Kutipan Sumber:
_ _ _ _
Tren penurunan jumlah penduduk miskin ekstrem terlihat konsisten. Dari 2,78 juta orang (0,99%) pada September 2024, jumlah ini turun menjadi 2,38 juta orang (0,85%) pada Maret 2025. Bahkan dibandingkan dengan Maret 2024, penurunannya lebih tajam lagi, mencapai 1,18 juta orang. Standar pengukuran yang digunakan adalah rujukan internasional Bank Dunia, yaitu pengeluaran di bawah 2,15 dolar Amerika per hari berdasarkan daya beli tahun 2017.

Selain itu, tingkat ketimpangan juga menunjukkan penurunan. Rasio Gini nasional tercatat 0,375 pada Maret 2025, turun dari 0,381 pada September 2024. Namun, ironisnya, ketimpangan di perkotaan masih lebih tinggi dibanding daerah pedesaan. Rasio Gini kota mencapai 0,395, sementara di desa hanya 0,299. Hal ini menunjukkan bahwa kota-kota besar masih menjadi pusat ketimpangan, meskipun rata-rata nasional menunjukkan peningkatan.

Relevansi bagi Kebijakan Luar Negeri dan Diplomasi

Dalam konteks diplomasi internasional, data ini memiliki makna yang lebih luas daripada sekadar pencapaian domestik. Dunia kini menilai negara-negara berdasarkan kemampuan mereka dalam mengangkat rakyatnya keluar dari kemiskinan ekstrem. Laporan kemajuan ini bisa menjadi modal dalam diplomasi, baik di forum G20 maupun Sidang Umum PBB. Ini menunjukkan bahwa Indonesia aktif dalam isu pembangunan berkelanjutan dan keadilan sosial global.

Indonesia sering kali menjadi suara untuk negara-negara Selatan Global. Dengan data nyata tentang penurunan kemiskinan ekstrem, Indonesia tidak hanya sebagai pengamat, tetapi juga sebagai pelaku dalam kerja sama regional dan internasional. Hal ini memperkuat posisi kita dalam kerangka ASEAN dan OKI, serta memberikan dasar moral dalam menyuarakan keadilan bagi komunitas tertindas di berbagai belahan dunia.
_ _ _ _
Catatan Data:
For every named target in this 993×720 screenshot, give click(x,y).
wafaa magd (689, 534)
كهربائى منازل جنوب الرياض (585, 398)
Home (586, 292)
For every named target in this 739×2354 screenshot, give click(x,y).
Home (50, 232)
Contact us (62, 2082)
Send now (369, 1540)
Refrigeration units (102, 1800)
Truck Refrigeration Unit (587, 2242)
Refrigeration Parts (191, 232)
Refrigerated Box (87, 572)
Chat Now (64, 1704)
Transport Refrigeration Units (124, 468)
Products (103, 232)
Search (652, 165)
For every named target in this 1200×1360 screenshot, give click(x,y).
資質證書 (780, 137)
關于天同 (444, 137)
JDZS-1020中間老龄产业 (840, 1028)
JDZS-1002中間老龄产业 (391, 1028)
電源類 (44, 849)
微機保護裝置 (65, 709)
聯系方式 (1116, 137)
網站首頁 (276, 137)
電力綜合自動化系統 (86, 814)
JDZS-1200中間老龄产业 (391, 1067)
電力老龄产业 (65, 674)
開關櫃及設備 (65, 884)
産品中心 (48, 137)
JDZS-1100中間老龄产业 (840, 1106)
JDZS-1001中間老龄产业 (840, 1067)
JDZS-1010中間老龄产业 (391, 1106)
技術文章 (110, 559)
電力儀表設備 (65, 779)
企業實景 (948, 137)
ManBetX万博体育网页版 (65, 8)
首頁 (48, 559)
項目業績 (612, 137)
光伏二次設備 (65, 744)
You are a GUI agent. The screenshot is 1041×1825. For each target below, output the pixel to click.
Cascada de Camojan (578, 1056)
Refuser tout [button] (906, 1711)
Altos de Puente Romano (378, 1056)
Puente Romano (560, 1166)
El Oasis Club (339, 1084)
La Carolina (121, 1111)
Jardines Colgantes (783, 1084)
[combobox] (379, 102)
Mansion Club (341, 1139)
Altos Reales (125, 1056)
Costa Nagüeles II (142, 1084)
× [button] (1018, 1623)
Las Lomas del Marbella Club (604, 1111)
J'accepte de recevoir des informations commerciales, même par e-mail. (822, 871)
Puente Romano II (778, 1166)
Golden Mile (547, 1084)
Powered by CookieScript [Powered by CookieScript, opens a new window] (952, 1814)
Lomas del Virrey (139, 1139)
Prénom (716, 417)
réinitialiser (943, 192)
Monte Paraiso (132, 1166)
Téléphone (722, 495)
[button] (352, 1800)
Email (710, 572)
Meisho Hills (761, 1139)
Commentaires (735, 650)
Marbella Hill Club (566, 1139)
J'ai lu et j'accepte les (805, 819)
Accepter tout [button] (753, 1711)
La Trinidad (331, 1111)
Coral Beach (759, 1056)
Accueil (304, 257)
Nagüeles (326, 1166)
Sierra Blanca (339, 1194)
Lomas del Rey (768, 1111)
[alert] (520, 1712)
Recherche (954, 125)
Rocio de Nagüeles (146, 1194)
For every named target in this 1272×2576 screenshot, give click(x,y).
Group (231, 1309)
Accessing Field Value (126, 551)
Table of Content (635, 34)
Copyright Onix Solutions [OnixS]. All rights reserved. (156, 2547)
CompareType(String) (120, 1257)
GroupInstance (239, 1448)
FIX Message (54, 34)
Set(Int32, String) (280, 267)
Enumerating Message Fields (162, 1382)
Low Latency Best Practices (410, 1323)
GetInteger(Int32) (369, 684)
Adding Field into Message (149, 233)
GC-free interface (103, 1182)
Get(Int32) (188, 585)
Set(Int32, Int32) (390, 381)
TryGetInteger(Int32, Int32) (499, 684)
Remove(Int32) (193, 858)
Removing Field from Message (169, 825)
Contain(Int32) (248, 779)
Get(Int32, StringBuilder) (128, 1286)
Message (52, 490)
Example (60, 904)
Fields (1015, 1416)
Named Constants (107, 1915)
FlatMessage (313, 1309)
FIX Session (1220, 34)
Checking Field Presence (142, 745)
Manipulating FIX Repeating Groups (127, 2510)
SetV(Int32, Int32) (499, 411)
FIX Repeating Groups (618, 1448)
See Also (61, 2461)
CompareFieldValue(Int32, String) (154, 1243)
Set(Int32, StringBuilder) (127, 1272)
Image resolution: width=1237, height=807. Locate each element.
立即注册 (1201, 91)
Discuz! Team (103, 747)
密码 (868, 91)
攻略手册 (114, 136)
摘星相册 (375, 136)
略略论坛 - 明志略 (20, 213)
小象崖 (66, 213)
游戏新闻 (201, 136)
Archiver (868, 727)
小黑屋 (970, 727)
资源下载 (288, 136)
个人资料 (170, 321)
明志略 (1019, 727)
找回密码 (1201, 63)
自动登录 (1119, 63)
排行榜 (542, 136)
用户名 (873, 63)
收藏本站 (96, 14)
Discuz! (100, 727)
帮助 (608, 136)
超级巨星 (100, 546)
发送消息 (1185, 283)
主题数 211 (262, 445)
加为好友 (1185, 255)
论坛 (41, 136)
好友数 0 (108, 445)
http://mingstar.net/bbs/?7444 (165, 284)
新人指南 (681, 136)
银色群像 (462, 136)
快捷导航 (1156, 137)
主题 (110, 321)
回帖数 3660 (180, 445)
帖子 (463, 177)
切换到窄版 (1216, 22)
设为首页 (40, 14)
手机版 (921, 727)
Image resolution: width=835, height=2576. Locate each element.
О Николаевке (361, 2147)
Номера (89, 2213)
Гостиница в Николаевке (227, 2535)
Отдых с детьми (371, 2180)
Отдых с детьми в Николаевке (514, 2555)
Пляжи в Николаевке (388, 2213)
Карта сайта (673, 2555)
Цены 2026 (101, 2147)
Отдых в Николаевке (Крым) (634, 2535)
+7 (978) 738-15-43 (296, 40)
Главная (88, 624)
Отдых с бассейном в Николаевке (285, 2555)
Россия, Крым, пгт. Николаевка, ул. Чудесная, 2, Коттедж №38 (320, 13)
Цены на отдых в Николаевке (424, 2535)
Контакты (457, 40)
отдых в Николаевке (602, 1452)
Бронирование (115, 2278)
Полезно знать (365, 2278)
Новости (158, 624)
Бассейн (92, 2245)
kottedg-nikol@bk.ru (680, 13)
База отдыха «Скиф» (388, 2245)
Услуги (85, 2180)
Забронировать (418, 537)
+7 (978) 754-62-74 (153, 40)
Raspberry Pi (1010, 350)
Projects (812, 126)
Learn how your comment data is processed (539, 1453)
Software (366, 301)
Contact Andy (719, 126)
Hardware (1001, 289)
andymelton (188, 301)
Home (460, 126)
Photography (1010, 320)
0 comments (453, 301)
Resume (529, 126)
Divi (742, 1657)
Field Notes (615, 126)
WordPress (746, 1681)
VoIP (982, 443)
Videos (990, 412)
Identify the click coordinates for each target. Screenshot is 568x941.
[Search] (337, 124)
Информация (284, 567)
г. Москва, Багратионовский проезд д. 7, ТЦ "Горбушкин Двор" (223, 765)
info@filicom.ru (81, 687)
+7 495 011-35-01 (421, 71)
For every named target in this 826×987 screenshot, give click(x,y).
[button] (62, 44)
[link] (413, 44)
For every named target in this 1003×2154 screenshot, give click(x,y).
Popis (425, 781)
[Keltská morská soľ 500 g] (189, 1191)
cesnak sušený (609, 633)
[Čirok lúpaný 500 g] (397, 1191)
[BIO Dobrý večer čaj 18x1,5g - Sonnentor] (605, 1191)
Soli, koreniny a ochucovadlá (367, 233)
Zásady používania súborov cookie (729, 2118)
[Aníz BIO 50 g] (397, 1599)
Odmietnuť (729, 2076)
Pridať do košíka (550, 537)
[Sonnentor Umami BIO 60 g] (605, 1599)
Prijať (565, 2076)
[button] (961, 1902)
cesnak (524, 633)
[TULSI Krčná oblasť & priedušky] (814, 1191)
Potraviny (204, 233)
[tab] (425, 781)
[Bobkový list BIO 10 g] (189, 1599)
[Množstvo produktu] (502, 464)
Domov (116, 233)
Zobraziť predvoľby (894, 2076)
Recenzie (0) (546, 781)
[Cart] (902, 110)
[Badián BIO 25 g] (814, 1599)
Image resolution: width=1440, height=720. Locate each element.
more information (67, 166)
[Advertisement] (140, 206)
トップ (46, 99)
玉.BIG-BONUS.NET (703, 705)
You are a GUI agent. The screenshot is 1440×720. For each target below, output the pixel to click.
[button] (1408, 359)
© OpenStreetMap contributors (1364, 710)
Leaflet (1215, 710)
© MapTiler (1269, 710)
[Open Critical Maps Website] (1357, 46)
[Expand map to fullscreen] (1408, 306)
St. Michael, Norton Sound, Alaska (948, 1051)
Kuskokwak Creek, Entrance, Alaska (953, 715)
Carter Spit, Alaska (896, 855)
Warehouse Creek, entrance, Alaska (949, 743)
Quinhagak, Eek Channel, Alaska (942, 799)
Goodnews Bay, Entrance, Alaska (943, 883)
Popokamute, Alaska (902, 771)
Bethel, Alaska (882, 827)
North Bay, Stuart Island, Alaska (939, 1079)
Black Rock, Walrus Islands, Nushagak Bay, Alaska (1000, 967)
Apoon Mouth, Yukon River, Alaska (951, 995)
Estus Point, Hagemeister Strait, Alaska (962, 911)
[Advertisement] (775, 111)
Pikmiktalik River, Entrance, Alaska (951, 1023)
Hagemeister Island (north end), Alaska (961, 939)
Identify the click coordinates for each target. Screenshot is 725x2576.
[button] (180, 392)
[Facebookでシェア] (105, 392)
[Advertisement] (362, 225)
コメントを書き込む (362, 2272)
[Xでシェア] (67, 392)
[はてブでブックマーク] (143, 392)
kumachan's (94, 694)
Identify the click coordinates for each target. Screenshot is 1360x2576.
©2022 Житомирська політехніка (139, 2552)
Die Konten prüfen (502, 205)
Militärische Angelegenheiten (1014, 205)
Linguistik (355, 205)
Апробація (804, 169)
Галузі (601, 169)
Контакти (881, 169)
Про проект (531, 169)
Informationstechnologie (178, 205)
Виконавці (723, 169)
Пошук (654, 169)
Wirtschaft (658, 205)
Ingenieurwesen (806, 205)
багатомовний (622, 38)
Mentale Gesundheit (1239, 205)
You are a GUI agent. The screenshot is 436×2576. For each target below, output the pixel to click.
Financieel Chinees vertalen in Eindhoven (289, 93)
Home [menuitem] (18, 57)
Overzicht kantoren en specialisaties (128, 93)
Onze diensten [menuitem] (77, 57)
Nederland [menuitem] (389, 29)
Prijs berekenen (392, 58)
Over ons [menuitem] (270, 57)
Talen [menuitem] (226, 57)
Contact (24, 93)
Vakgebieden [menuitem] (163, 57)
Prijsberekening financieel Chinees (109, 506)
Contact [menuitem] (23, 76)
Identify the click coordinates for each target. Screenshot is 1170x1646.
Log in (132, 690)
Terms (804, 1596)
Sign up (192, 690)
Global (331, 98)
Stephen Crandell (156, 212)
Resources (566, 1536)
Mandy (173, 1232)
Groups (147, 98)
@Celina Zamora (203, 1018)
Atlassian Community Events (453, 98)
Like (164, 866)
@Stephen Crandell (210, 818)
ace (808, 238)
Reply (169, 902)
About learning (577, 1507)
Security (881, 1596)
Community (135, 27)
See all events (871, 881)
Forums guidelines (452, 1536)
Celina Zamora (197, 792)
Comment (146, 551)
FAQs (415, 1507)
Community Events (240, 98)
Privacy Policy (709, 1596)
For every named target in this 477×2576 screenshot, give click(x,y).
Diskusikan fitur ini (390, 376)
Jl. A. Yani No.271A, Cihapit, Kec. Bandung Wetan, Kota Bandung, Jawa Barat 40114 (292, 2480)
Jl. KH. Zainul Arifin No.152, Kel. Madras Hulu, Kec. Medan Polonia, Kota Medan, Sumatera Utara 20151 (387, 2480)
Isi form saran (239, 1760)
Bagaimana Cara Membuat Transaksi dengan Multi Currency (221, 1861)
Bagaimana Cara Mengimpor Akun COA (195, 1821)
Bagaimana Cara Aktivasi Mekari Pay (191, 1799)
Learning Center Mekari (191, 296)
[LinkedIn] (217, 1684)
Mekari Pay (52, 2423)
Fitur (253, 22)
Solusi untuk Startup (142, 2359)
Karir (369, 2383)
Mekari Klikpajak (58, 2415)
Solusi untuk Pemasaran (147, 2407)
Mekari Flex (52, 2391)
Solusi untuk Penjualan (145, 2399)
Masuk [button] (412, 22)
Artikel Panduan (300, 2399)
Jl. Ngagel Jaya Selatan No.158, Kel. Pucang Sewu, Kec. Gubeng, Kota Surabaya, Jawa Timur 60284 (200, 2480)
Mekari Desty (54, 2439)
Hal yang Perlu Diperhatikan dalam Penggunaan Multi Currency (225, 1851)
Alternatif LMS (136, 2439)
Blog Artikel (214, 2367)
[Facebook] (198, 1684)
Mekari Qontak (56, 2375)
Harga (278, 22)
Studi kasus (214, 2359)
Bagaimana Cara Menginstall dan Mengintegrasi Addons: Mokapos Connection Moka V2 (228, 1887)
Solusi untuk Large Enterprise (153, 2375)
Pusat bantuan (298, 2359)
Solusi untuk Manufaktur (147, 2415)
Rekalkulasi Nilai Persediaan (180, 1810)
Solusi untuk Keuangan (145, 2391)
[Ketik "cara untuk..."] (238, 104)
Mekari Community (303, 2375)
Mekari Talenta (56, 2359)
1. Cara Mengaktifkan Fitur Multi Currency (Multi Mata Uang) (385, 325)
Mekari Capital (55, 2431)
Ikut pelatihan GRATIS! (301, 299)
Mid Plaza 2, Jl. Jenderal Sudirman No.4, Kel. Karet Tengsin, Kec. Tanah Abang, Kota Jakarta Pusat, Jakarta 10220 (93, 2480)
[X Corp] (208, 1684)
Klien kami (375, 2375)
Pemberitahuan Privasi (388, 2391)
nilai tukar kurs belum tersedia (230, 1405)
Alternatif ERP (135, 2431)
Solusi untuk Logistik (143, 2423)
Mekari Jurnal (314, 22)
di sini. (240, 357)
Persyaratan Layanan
_ _ _ _
Tujuan Tugas: Daftarkan semua forum atau organisasi internasional dan regional yang disebut dalam kutipan sumber tentang kemiskinan ekstrem di atas.

Ruang Jawaban: Bank Dunia, G20, Sidang Umum PBB, ASEAN, OKI